Es hat mich in Deutschland immer wieder irritiert, dass wir als Flüchtling mehrmals eine Lektion oder Unterricht im Verhalten zwischen Männer und Frauen bekommen haben. „Frauen tragen im Sommer wenig Kleidung, dass heisst aber nicht ihr könnt euch einfach an sie ranmachen,“ wurde uns in einem der vielen Aufklärungskurse vermittelt. Um ehrlich zu sein hat es mich tatsächlich teilweise verletzt dass wir immer wieder diesen Belehrungen unterzogen wurden. Bei mir kam das so an, als würde man pauschal davon ausgehen, dass alle Flüchtlinge sich wie wilde Tiere verhalten. Ich denke auch das schäbiges Verhalten gegenüber Frauen so wie Sexualverbrechen wenig mit Kultur, sondern vielmehr mit der Persönlichkeit eines Mannes zu tun haben. Aber wer weiss vielleicht haben manche männliche Flüchtlinge diese Belehrung wirklich nötig wie die Vergewaltigung und Ermordung von Maria zeigt.

In Worten kann ich nicht beschreiben wie unendlich leid es mir für Maria und ihre Familie tut.

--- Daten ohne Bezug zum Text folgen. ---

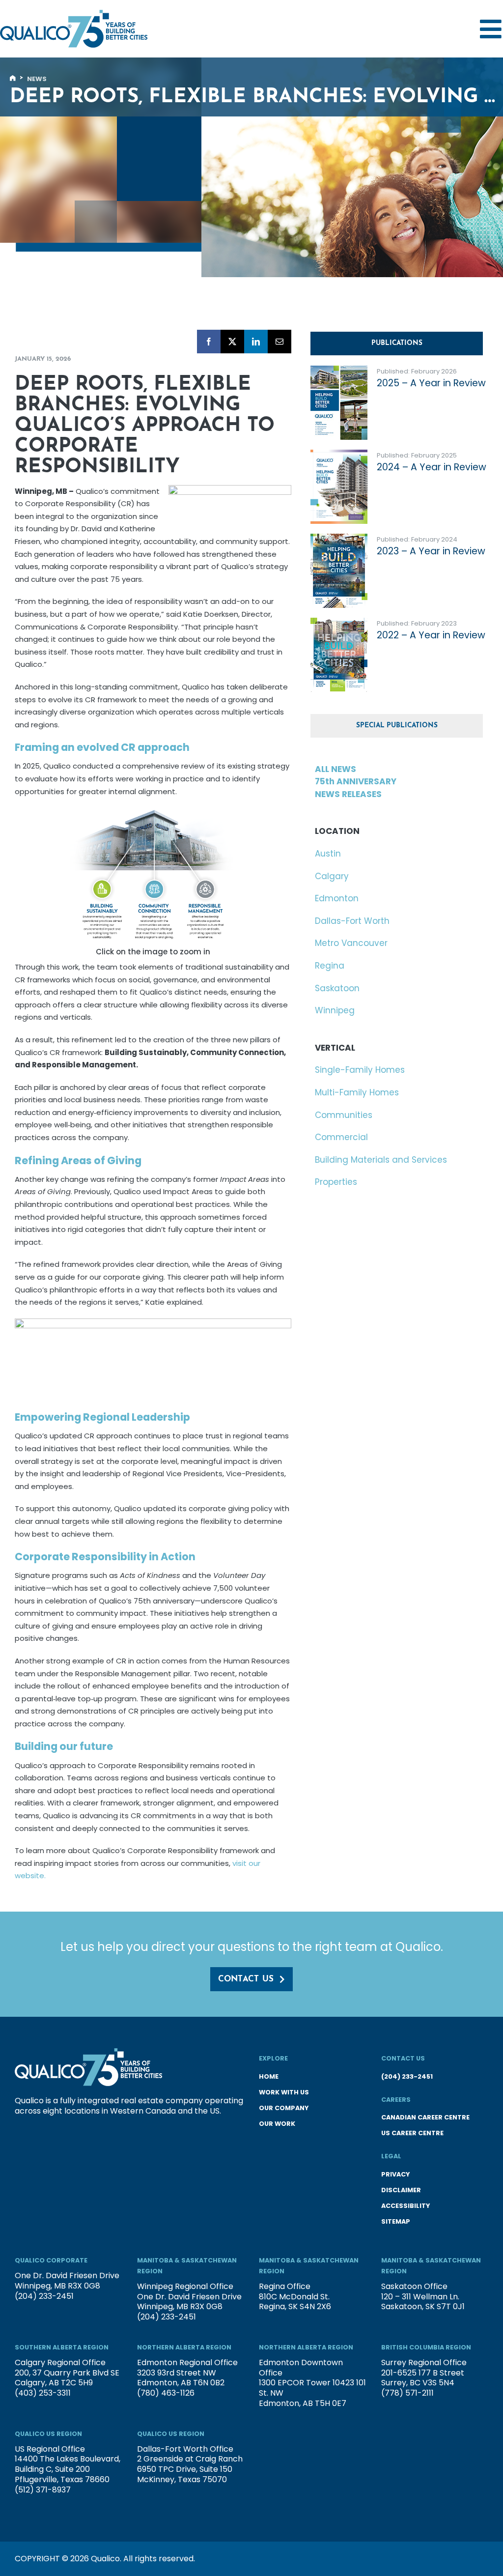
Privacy (395, 2174)
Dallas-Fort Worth (352, 921)
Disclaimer (401, 2190)
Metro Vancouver (351, 943)
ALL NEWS (335, 769)
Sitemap (395, 2221)
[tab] (396, 342)
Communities (343, 1115)
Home (269, 2076)
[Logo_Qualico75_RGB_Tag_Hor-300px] (73, 14)
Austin (328, 853)
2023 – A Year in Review (431, 551)
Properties (336, 1182)
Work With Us (284, 2092)
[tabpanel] (399, 534)
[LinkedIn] (256, 341)
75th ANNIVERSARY (355, 781)
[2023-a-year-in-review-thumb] (338, 538)
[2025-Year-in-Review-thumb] (338, 369)
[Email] (279, 341)
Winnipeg (335, 1010)
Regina (329, 966)
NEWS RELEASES (348, 794)
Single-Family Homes (360, 1070)
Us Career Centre (412, 2133)
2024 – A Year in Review (431, 467)
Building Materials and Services (381, 1160)
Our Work (277, 2123)
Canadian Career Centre (425, 2117)
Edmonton (337, 898)
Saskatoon (337, 988)
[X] (232, 341)
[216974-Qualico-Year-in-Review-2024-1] (338, 453)
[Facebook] (209, 341)
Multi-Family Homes (357, 1092)
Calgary (332, 876)
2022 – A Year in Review (431, 635)
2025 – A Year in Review (431, 383)
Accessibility (405, 2206)
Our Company (283, 2108)
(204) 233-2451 (407, 2076)
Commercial (341, 1137)
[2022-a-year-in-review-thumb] (338, 622)
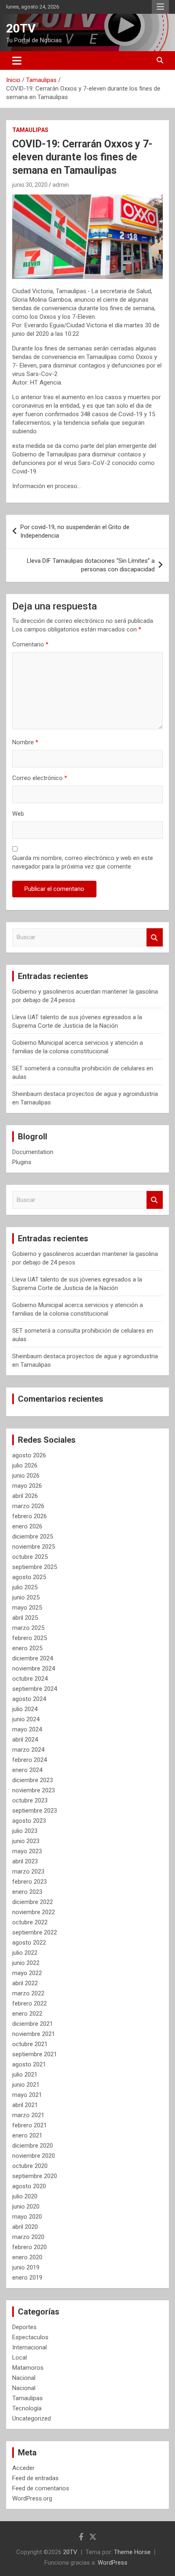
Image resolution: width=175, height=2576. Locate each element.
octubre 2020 (30, 2166)
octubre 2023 (30, 1800)
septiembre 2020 (34, 2176)
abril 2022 (25, 1983)
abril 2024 (25, 1739)
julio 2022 (24, 1952)
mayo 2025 (27, 1607)
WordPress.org (32, 2498)
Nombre (25, 742)
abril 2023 (25, 1861)
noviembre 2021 (33, 2034)
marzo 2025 (28, 1628)
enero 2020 (27, 2257)
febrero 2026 (29, 1516)
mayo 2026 (27, 1485)
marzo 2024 (28, 1749)
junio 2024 (25, 1719)
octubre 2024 (30, 1678)
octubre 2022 (30, 1922)
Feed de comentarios (40, 2488)
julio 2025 (24, 1587)
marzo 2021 (28, 2115)
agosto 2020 (29, 2186)
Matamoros (28, 2367)
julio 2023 (24, 1831)
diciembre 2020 (32, 2145)
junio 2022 (25, 1963)
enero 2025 (27, 1648)
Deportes (24, 2327)
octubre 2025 (30, 1556)
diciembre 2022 (32, 1902)
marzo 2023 (28, 1871)
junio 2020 (25, 2206)
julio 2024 (24, 1709)
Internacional (29, 2347)
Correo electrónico (39, 778)
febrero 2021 (29, 2125)
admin (60, 185)
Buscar (155, 937)
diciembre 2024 (32, 1658)
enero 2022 (27, 2013)
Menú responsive (160, 7)
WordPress (112, 2562)
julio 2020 (24, 2196)
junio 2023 (25, 1841)
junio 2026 (25, 1475)
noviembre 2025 (33, 1546)
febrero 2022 (29, 2003)
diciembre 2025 (32, 1536)
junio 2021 (25, 2084)
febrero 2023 (29, 1881)
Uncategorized (31, 2418)
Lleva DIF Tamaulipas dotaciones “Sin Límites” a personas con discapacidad (91, 565)
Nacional (23, 2378)
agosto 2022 (29, 1942)
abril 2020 (25, 2226)
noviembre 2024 (33, 1668)
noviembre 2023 (33, 1790)
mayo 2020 (27, 2216)
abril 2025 (25, 1617)
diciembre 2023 (32, 1780)
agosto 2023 (29, 1820)
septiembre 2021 (34, 2054)
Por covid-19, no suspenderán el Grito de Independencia (74, 531)
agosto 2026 (29, 1455)
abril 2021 (25, 2105)
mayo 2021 (27, 2094)
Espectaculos (30, 2337)
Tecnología (27, 2408)
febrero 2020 (29, 2247)
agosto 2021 (29, 2064)
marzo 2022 (28, 1993)
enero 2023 (27, 1891)
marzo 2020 (28, 2237)
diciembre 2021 (32, 2023)
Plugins (21, 1162)
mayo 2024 (27, 1729)
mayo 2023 (27, 1851)
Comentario (30, 644)
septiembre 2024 (34, 1688)
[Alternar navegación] (17, 60)
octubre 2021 (30, 2044)
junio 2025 (25, 1597)
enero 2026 (27, 1526)
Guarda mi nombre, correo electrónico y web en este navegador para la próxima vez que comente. (82, 862)
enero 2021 (27, 2135)
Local (19, 2357)
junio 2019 (25, 2267)
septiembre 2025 (34, 1567)
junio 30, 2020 (30, 185)
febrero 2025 (29, 1638)
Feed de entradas (35, 2478)
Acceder (23, 2468)
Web (18, 813)
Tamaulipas (30, 130)
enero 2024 (27, 1770)
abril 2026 (25, 1496)
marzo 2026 (28, 1506)
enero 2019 (27, 2277)
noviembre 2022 (33, 1912)
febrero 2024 (29, 1759)
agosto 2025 (29, 1577)
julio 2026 (24, 1465)
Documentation (32, 1152)
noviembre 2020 (33, 2155)
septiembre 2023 (34, 1810)
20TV (21, 28)
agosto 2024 (29, 1699)
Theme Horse (132, 2552)
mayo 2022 (27, 1973)
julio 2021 (24, 2074)
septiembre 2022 (34, 1932)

Mir ist klar wie wenig unsere Worte ihrer Familie am Ende wahrscheinlich bedeuten. Trotzdem ist es mir wichtig sie wissen zu lassen, dass ich dieses Verbrechen genauso verdamme wie die Deutschen. Nicht alle Afghanen sind so. Die Trauerfeier von Afghanen in Freiburg war keine Show sondern Ernst gemeint, da bin ich mir sicher.

Meiner Meinung nach sollten genau diese Verbrechter ohne Zögerung zurück geschickt werden. Die Deutschen haben uns letzten Herbst nach monatelanger Strapazen mit Blumen und einem herzlichen Willkommen in ihrer Mitte empfangen. Sie haben ihre Türen zu unserem Schutz und unserer Sicherheit geöffnet und uns in so vielen Belangen geholfen. Es ist mir unbegreiflich wie der 17-jaehrige Afghane mit einer so grausamen Tat auf die grosszügige Hilfe antworten konnte. Wer in einem anderen Land Schutz und Sicherheit sucht und dann die körperliche Unversehrtheit einer anderen Person verletzt, hat in meinen Augen keinen Schutz verdient, ganz egal was ihm in seinem Land blüht. Sie machen nicht nur den Deutschen das Leben schwer, sondern zerstören den Frieden und das Vertrauen zwischen Flüchtlingen und ihren Gastgebern tagtäglich. Diese Menschen müssen zurück geschickt werden ohne wenn und aber!

2 Kommentare
  • Petra sagt:

    Es tut mir leid, dass du pauschalmitverantwortlich gemacht wirst für respektloses, beleidegendes Verhalten von anderen, die aus deinem Land hierherkommen. Danke, dass du so klar und ruhig bleiben kannst.

    • yaqubiqais@yahoo.com sagt:

      Danke Petra fur dein Worte. Mir tut leid was mit Maria passiert ist und ich hoffe es passiert nicht wieder und dass Menschen in Deutschland verstehen wir sind nicht alle so.